* [Texte source]:

══════════════════════════════

Mauvais Genre 2011 - Jour 4

Simon Riaux | 25 avril 2011
Simon Riaux | 25 avril 2011

Sous ses airs paisibles d'aimable lieu de villégiature, où un cinéma déviant et trop souvent méprisé aurait trouvé asile, la ville de Tours dissimule une mécanique implacable et bien huilée. Il s'agit d'un piège sans nom, rodé par le poids des ans, comme le rédacteur de cet article en fit hier la terrible découverte. Il y a quelques jours encore, l'annonce d'une projection de Zebraman 2 de Takashi Miike aurait provoqué chez lui ce petit rire typique du crypto-phraseux germano-pratain, suivi de la volonté d'en découdre avec un cinéma honni, le tout bien évidemment avec le soutien tacite de Laurent Pécha, grand prescipteur de conscience du tout Paris. Mais ce n'est pas ce qui arriva.

 

 



 

Votre serviteur sorti de la projection, singulièrement ravi de la chaleur ouatée dégagée par la foule de curieux massés autour de lui, et alors qu'un des membres de l'organisation du festival lui demande nonchalamment ce qu'il a pensé du film (deux termes a priori antagonistes), le critique avisé se surprit à répondre : « 'tain ! C'est vachement bien. J'adore les costumes. » Stupeur et tremblement. Comment en était-on arrivé là ? Il ne pouvait s'agir que d'un piège. Les responsables du festival avaient tout prévu depuis le début. Derrière les airs affables et les hectolitres d'alcool déversés sur le jury et la presse, se dévoilait alors l'odieuse machination.

Oh la programmation avait débuté, l'air de rien, tout en douceur, un petit coup de Primal par ci, une lichette de Helldriver (non vraiment, juste une lichette), le tout emballé dans une désarmante bonne humeur, et Zebraman 2 n'avait plus eu qu'à récolter les fruits de la tolérance, élevés au terreau des rétines souillées d'un cinéphile naïf. Soudain le film de Miike devenait une vision définitive du superhéros, touchant dans sa maladresse, parfois grotesque dans sa caricature, mais toujours humain. L'ensemble jouissait du recyclage systématique et hystérique d'une culture populaire japonaise qui, à défaut d'être adoptée par tous, a irrigué toute une génération de ses codes, qui se retrouvent ici exaltés et retournés à n'en plus finir. Enfin, les gags jusqu'au boutistes de Miike étaient bien présents, parfois hilarants, à l'image d'une séance de sexe improvisée pour le moins tendancieuse, ou si la vérité ne sort pas de la bouche des enfants, elle leur rentre dedans par les yeux, littéralement.

 

 

Il n'y avait plus rien à faire. Toute les bonnes habitudes Parisiennes s'étaient envolées, après avoir apprécié Zebraman 2, l'auteur de cet article se rua sur la séance Mad in France, parrainée par Mad Movies. Cette dernière fut pour le moins pertinente, puisqu'on y découvrit que, malgré une croyance solidement ancrée, lorsque deux pelés et trois tondus décident de faire un court-métrage de genre sans un kopeck, cela peut donner un résultat exceptionnel de rigueur et d'énergie. Ce fut particulièrement le cas de Miroir de Sébastien Rossignol (primé à Gérardmer) et de Mon père, de Patrice Gablin.

══════════════════════════════

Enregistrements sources
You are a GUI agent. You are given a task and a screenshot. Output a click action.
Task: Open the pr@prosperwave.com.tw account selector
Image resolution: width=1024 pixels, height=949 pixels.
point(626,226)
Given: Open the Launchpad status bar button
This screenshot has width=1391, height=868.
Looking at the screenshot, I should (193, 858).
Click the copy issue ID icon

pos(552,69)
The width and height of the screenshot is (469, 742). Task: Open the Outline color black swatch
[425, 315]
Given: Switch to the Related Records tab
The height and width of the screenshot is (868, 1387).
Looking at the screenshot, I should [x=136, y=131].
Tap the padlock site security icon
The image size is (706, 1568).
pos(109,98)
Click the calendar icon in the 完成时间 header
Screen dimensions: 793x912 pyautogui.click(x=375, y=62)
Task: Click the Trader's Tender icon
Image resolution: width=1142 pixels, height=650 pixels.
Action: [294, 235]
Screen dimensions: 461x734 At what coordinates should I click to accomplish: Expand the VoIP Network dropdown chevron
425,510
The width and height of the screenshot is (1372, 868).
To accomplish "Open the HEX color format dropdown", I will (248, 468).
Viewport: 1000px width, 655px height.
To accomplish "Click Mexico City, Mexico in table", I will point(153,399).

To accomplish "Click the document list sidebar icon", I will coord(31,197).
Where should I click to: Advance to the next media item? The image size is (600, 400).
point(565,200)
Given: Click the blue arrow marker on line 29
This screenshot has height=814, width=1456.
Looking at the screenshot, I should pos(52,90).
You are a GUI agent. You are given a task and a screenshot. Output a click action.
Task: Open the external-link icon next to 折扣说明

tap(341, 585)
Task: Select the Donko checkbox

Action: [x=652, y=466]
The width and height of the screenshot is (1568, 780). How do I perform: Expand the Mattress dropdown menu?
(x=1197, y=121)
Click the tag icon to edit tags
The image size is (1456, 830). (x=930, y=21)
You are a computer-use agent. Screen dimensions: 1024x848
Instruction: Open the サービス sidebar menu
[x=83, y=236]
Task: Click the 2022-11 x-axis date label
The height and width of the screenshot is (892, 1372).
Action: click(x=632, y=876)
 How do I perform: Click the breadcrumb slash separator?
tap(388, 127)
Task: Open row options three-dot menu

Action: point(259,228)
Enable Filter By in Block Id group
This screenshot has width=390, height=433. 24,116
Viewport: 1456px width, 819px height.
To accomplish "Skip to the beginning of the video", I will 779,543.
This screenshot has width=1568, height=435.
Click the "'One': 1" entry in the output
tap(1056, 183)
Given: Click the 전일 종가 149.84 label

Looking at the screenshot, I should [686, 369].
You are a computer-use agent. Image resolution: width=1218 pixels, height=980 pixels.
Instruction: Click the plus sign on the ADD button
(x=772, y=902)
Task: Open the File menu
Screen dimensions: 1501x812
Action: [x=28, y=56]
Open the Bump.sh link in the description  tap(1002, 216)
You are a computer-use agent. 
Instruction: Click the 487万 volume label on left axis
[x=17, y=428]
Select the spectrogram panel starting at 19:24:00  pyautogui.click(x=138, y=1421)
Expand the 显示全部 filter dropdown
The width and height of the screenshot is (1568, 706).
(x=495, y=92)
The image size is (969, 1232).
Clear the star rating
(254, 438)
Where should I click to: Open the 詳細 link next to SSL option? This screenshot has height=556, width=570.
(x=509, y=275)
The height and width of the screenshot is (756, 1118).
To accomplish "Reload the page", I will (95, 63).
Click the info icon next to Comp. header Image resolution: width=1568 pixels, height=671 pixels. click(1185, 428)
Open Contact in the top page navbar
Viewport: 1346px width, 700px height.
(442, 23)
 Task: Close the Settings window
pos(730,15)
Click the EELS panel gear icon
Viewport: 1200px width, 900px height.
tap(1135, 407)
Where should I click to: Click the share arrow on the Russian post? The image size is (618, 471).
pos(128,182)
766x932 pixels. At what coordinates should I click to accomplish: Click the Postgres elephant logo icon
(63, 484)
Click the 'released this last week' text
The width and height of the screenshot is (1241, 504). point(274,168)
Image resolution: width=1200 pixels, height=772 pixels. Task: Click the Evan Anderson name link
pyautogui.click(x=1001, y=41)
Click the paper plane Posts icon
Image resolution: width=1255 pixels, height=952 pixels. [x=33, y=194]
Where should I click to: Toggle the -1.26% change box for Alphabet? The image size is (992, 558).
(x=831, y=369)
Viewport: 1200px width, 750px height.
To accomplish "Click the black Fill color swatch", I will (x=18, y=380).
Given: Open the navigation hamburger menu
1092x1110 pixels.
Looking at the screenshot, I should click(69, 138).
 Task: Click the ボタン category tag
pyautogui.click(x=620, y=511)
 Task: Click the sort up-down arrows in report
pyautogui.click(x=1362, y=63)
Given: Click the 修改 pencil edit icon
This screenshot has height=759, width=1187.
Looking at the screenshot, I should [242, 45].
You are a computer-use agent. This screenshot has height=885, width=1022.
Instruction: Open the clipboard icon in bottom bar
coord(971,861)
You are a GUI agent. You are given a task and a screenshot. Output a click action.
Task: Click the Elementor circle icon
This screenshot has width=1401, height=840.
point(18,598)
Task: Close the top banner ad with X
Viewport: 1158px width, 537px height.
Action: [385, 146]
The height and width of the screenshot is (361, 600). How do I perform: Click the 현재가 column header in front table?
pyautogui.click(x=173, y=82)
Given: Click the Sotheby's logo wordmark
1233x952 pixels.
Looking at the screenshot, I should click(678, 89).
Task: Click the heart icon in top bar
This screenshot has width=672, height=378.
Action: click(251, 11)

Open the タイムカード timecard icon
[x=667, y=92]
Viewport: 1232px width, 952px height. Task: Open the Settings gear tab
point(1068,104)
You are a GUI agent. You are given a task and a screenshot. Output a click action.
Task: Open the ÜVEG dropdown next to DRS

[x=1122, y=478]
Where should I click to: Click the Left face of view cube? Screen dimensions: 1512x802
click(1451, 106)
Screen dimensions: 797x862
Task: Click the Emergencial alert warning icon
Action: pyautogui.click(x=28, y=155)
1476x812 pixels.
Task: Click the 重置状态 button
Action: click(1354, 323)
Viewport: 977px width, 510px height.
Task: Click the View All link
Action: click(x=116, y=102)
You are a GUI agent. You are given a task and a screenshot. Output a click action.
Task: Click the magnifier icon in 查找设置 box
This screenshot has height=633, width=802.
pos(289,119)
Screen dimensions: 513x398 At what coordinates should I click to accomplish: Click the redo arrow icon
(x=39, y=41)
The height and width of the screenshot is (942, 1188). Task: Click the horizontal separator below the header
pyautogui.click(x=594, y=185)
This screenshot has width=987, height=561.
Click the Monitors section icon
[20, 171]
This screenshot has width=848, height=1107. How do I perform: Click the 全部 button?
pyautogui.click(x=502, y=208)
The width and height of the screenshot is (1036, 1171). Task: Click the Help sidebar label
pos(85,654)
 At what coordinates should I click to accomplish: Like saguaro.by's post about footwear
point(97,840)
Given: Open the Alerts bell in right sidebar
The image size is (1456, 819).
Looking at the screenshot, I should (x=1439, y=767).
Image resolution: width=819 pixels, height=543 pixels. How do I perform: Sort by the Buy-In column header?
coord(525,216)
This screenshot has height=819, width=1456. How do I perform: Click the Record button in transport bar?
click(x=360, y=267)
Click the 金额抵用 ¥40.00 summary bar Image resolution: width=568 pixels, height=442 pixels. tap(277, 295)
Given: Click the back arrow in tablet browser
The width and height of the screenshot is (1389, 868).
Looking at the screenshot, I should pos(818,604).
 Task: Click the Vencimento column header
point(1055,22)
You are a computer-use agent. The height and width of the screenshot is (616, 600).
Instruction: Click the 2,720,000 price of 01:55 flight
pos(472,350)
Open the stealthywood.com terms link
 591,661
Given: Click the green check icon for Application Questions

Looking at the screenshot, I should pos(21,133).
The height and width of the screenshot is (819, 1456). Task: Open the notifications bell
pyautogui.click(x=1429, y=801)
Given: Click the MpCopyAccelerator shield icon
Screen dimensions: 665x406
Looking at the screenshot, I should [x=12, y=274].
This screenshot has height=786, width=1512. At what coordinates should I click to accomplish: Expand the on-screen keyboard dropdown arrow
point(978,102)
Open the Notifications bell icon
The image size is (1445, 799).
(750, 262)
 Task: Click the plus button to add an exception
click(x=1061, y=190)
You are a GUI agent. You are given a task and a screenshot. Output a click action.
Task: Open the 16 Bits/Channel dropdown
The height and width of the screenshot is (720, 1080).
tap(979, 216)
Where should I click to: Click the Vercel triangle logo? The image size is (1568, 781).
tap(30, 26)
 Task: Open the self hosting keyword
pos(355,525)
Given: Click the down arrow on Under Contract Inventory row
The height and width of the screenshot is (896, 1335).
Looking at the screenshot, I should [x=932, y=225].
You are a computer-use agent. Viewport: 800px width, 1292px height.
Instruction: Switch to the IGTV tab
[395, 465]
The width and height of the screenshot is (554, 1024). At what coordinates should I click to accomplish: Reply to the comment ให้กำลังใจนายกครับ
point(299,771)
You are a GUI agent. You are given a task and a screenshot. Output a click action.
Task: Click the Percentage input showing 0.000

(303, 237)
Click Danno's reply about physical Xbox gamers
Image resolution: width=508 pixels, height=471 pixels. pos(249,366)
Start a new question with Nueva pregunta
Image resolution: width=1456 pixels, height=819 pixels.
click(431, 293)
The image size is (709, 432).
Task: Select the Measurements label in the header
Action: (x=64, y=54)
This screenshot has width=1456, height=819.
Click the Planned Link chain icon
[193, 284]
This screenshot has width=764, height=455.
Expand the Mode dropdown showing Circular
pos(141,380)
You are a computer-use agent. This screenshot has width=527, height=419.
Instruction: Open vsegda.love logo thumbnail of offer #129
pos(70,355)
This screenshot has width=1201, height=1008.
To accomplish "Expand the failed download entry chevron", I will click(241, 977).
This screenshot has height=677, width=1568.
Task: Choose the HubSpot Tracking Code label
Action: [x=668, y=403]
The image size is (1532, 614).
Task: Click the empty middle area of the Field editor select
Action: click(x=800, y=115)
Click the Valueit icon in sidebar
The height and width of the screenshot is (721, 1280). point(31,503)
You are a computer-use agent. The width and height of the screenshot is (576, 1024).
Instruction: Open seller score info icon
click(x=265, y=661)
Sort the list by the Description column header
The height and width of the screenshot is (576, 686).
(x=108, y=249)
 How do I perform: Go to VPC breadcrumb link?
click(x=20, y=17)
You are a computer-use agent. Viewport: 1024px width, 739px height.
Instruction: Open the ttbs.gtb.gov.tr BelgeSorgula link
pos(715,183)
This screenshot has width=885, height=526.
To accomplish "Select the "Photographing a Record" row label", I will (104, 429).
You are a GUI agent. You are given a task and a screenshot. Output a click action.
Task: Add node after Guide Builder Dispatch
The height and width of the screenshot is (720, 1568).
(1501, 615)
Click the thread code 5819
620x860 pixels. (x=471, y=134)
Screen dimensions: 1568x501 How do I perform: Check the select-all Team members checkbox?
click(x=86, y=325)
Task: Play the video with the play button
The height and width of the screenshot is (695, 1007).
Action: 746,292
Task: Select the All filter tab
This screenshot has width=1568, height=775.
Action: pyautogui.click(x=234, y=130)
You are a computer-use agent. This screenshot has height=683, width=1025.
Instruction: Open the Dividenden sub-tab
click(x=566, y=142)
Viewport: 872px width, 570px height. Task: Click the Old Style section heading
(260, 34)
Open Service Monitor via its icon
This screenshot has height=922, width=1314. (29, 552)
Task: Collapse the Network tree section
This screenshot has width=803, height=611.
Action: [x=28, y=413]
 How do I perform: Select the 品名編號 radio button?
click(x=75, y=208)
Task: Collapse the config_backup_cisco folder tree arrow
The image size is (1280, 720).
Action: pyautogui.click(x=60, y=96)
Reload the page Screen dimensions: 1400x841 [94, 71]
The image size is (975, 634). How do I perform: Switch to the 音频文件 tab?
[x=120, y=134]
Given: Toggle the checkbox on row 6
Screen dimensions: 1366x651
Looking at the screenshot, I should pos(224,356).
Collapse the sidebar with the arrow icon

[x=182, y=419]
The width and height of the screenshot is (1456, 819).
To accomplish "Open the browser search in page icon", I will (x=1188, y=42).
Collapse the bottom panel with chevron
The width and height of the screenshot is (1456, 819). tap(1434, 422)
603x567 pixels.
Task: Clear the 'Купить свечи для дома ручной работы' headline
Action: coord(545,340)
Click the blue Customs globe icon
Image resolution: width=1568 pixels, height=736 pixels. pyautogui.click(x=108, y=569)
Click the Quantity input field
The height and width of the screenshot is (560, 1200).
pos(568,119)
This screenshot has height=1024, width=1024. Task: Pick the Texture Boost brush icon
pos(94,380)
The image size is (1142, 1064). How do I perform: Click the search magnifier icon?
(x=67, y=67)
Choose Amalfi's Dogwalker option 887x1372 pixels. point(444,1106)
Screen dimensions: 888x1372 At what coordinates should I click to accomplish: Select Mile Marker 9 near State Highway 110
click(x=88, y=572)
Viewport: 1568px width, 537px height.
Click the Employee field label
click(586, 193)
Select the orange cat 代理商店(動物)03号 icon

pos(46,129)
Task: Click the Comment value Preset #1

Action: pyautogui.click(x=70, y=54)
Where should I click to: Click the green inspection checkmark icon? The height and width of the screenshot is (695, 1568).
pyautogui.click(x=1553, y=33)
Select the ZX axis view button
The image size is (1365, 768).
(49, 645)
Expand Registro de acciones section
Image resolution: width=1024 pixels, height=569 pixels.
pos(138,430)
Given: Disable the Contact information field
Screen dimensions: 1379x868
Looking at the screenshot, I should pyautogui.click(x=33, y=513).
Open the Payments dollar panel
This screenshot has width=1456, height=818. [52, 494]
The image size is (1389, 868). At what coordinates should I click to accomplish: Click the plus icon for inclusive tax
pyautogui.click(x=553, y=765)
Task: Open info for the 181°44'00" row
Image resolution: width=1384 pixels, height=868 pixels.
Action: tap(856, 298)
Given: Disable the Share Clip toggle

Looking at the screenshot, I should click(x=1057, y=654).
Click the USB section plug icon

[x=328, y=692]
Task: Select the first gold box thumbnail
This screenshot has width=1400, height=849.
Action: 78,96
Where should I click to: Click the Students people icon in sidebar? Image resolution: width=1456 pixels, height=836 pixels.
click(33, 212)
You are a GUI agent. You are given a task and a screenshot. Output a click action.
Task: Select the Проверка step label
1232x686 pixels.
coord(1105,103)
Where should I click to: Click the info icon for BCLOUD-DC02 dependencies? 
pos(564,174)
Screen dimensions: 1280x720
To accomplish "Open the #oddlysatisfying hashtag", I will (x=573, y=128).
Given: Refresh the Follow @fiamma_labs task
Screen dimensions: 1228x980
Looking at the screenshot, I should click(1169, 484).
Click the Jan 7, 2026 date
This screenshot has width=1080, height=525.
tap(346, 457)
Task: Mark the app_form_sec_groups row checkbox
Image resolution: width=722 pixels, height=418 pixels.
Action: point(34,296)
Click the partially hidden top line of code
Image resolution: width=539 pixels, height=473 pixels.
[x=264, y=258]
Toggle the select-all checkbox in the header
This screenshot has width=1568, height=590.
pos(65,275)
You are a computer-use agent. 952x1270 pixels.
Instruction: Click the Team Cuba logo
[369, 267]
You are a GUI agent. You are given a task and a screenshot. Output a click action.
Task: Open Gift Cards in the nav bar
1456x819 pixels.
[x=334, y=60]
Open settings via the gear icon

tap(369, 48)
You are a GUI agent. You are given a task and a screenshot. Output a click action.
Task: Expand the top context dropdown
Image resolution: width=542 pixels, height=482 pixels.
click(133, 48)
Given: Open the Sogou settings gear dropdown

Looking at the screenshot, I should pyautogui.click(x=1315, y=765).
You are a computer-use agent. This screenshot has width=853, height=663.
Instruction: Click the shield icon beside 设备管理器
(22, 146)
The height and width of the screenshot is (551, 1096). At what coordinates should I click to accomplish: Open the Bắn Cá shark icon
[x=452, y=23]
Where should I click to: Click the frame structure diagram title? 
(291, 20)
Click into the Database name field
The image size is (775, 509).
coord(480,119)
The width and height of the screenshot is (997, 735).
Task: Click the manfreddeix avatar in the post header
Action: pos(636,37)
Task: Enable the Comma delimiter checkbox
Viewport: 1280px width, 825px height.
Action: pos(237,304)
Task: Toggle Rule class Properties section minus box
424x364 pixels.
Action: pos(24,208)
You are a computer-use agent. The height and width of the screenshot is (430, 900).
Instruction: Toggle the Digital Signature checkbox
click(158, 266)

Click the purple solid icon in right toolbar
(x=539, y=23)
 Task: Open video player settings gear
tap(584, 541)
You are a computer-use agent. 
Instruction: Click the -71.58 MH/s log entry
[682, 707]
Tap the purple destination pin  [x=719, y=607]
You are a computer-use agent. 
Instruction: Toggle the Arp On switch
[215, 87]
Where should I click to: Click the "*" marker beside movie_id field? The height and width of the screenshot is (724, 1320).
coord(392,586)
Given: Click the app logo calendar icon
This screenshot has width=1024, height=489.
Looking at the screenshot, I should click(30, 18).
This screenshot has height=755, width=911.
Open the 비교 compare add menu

══════════════════════════════

* [Votre travail]:
1. Recopiez fidèlement un extrait de l'article sur le festival Mauvais Genre : commencez aux mots "Il n'y avait" et arrêtez-vous après les mots "de Patrice Gablin.".
2. Dans les lignes de données, reprenez sans rien modifier le passage qui commence à la ligne contenant "Sort the list" et s'arrête après la ligne contenant "620x860 pixels. (x=471, y=134)", ces deux lignes comprises.

* [Corrigé des exercices]:
1.
Il n'y avait plus rien à faire. Toute les bonnes habitudes Parisiennes s'étaient envolées, après avoir apprécié Zebraman 2, l'auteur de cet article se rua sur la séance Mad in France, parrainée par Mad Movies. Cette dernière fut pour le moins pertinente, puisqu'on y découvrit que, malgré une croyance solidement ancrée, lorsque deux pelés et trois tondus décident de faire un court-métrage de genre sans un kopeck, cela peut donner un résultat exceptionnel de rigueur et d'énergie. Ce fut particulièrement le cas de Miroir de Sébastien Rossignol (primé à Gérardmer) et de Mon père, de Patrice Gablin.

2.
Sort the list by the Description column header
The height and width of the screenshot is (576, 686).
(x=108, y=249)
 How do I perform: Go to VPC breadcrumb link?
click(x=20, y=17)
You are a computer-use agent. Viewport: 1024px width, 739px height.
Instruction: Open the ttbs.gtb.gov.tr BelgeSorgula link
pos(715,183)
This screenshot has width=885, height=526.
To accomplish "Select the "Photographing a Record" row label", I will (104, 429).
You are a GUI agent. You are given a task and a screenshot. Output a click action.
Task: Add node after Guide Builder Dispatch
The height and width of the screenshot is (720, 1568).
(1501, 615)
Click the thread code 5819
620x860 pixels. (x=471, y=134)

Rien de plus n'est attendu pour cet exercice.